Harmlose voyeuristische Neigungen haben sehr viele Menschen; Schätzungen gehen von 35-47 % aus. Wenn Du also ab und zu mal einen Porno schaust oder auch gebannt vor einem offenen Fenster stehenbleibst, weil dort gerade ein Pärchen miteinander zugange ist, dann musst Du Dir sicherlich keine Sorgen machen, dass Du eine psychische Störung hast.

Etwas anderes gilt dann, wenn Du über einen längeren Zeitraum hinweg stets voyeuristische Fantasien hast und diese Dein Leben zunehmend bestimmen. Wenn Du darüber hinaus bereits von der Polizei erwischt worden bist oder Menschen, die Du beobachtet hast, verstört oder gefährdet hast, dann besteht Handlungsbedarf. Überlege also, ob Deine Neigung einen negativen Einfluss auf Dein oder das Leben anderer hat. Wenn Du diese Frage mit “ja” beantworten musst, dann solltest Du einen Psychologen aufsuchen.

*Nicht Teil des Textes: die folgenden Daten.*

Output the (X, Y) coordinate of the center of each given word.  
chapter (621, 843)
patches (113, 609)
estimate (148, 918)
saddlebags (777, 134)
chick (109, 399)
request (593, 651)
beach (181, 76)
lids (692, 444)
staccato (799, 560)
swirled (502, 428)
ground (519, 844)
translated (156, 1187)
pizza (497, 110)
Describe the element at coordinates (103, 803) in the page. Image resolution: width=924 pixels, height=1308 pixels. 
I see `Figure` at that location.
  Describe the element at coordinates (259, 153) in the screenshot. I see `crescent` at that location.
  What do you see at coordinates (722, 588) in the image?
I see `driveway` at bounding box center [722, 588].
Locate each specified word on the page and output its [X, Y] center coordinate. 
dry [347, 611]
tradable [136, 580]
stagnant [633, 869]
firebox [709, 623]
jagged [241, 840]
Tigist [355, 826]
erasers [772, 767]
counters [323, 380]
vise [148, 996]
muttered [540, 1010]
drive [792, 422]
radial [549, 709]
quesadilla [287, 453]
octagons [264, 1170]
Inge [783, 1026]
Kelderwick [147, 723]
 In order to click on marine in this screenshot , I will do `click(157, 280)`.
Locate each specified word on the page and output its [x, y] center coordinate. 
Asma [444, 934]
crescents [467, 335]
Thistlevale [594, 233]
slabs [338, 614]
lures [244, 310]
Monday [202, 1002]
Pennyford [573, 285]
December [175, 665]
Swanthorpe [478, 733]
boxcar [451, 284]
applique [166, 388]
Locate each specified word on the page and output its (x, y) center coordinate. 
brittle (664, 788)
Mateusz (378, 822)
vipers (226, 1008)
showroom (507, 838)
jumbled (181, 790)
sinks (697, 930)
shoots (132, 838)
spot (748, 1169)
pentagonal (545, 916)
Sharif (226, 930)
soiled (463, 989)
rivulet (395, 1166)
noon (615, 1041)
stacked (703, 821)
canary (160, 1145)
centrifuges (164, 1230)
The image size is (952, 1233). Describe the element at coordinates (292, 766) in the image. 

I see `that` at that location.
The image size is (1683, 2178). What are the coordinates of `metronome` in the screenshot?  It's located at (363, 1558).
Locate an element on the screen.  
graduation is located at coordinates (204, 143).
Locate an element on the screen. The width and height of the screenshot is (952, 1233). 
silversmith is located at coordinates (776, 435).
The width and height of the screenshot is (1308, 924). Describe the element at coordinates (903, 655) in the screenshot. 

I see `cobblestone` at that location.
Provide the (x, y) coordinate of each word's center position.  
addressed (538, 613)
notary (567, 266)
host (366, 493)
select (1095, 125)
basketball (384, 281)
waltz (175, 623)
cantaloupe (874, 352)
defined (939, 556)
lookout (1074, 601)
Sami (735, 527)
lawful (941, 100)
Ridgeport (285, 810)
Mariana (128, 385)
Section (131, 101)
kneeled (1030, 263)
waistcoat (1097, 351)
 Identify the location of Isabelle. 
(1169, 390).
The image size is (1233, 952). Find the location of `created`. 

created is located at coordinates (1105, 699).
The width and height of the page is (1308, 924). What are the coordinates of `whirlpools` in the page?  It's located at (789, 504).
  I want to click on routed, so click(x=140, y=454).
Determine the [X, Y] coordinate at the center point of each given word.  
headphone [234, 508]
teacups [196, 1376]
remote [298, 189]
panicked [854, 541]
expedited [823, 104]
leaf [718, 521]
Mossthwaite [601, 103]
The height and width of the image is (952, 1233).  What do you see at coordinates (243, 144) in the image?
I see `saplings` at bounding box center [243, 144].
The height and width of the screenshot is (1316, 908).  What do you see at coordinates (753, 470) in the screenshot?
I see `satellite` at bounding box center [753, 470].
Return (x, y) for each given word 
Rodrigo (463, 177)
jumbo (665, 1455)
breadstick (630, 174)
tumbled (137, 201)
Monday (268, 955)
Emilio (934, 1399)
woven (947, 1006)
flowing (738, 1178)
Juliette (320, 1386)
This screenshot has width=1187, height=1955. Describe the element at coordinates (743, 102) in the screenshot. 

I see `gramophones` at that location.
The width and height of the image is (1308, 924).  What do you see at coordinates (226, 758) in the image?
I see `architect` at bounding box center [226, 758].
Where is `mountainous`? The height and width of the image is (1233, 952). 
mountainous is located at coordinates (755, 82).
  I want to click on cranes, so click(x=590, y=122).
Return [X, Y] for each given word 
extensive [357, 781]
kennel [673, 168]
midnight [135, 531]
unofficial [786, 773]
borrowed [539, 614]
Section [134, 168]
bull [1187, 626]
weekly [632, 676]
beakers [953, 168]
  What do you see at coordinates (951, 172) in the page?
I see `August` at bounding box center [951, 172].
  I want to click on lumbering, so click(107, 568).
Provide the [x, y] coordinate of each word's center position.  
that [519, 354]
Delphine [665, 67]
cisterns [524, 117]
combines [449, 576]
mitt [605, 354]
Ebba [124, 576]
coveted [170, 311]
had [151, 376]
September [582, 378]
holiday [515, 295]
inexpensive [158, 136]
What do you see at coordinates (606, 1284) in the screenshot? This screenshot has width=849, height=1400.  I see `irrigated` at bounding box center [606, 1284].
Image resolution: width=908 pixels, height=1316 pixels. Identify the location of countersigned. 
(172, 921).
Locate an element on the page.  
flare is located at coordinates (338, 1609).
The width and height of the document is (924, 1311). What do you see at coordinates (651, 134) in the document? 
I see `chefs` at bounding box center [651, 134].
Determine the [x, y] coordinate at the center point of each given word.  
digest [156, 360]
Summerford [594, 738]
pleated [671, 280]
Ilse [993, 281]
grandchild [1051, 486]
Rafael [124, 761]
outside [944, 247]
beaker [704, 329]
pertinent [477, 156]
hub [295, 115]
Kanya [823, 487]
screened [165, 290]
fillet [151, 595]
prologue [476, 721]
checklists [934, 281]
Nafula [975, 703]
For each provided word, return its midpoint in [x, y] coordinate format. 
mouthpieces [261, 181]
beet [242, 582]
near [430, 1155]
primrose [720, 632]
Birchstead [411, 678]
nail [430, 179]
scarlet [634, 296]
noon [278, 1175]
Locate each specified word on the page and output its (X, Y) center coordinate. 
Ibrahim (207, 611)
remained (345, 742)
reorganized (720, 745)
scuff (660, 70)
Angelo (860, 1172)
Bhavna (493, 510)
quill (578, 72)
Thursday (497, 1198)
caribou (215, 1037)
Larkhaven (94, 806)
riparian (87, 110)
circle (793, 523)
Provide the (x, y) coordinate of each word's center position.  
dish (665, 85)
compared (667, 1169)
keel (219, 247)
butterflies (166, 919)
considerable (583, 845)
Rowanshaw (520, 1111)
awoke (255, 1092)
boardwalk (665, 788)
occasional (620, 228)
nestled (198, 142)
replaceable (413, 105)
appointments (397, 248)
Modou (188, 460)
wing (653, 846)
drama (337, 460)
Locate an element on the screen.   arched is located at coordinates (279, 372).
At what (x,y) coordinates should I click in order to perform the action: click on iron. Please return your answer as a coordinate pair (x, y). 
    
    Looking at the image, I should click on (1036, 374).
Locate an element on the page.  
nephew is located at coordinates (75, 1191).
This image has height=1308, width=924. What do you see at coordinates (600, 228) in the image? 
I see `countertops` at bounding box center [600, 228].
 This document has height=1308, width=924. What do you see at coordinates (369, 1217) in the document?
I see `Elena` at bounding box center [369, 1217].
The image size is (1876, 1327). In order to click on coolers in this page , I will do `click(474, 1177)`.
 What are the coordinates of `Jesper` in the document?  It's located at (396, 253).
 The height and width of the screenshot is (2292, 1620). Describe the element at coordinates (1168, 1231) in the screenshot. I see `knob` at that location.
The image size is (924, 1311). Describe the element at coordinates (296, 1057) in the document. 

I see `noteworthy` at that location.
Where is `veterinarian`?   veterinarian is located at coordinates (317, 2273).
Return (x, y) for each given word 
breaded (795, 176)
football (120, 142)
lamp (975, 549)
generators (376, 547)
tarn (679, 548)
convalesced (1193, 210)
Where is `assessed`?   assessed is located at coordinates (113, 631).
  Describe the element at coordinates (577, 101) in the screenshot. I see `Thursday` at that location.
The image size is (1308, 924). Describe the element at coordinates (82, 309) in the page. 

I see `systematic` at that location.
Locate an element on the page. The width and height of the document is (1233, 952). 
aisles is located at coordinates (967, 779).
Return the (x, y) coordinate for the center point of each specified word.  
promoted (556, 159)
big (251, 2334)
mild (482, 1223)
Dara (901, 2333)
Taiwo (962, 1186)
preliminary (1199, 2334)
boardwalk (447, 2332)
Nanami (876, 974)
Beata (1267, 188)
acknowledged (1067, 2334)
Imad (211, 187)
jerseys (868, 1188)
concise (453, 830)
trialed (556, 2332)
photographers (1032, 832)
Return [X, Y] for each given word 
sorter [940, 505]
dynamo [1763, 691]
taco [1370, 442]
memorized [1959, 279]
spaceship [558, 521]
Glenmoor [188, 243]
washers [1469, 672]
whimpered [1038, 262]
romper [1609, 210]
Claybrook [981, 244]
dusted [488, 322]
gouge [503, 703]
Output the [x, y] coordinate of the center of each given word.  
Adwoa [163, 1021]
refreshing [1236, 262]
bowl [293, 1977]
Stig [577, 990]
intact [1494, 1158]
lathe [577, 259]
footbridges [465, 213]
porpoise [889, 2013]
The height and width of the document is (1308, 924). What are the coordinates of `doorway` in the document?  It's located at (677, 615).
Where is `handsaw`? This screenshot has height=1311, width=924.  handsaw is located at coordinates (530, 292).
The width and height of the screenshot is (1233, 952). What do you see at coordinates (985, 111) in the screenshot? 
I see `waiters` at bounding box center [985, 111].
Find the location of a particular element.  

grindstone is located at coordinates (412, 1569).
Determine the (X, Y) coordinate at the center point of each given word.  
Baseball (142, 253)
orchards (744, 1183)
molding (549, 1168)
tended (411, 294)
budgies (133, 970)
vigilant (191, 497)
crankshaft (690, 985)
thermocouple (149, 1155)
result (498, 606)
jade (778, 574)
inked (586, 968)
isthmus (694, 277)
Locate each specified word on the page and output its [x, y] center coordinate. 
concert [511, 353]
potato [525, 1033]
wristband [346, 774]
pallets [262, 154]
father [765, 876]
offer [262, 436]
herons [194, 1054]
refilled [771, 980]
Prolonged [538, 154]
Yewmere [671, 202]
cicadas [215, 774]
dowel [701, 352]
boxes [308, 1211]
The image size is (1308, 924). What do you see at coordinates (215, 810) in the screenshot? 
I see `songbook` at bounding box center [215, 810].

Fazit – Heiße Blicke auf nackter Haut. Eine gute Idee?

Eine ganz hervorragende Idee, wenn es einvernehmlich geschieht. Das Beobachten fremder Paare beim Sex oder dem Partner/der Partnerin beim Masturbieren zuzuschauen, kann tatsächlich einen enormen Lustgewinn darstellen. Auch erotische Clips oder Filme regen die Fantasie an und könne Dich daher in die richtige Stimmung versetzen. Gerade für Frauen oder Männer, die beim Vorspiel oder Sex nur schwer abschalten können, sind visuelle Reize häufig nicht zu unterschätzen.

Am besten wäre es jedoch, wenn Du passiven Voyeurismus mit aktiver Intimität verbindest. Schaue also nicht nur zu oder stehe daneben, wenn andere Spaß haben, denn so schürst Du Beziehungsängste oder Vertrauensprobleme. Auch das Anschauen zu vieler Pornos kann sich mit der Zeit negativ auf Dich und Deine Libido auswirken. Genieße heiße Blicke auf nackter Haut also mit Bedacht und baue sie nur von Zeit zu Zeit in Dein aktives Sexleben mit ein. So wird die Spannerei zur entspannten Leidenschaft.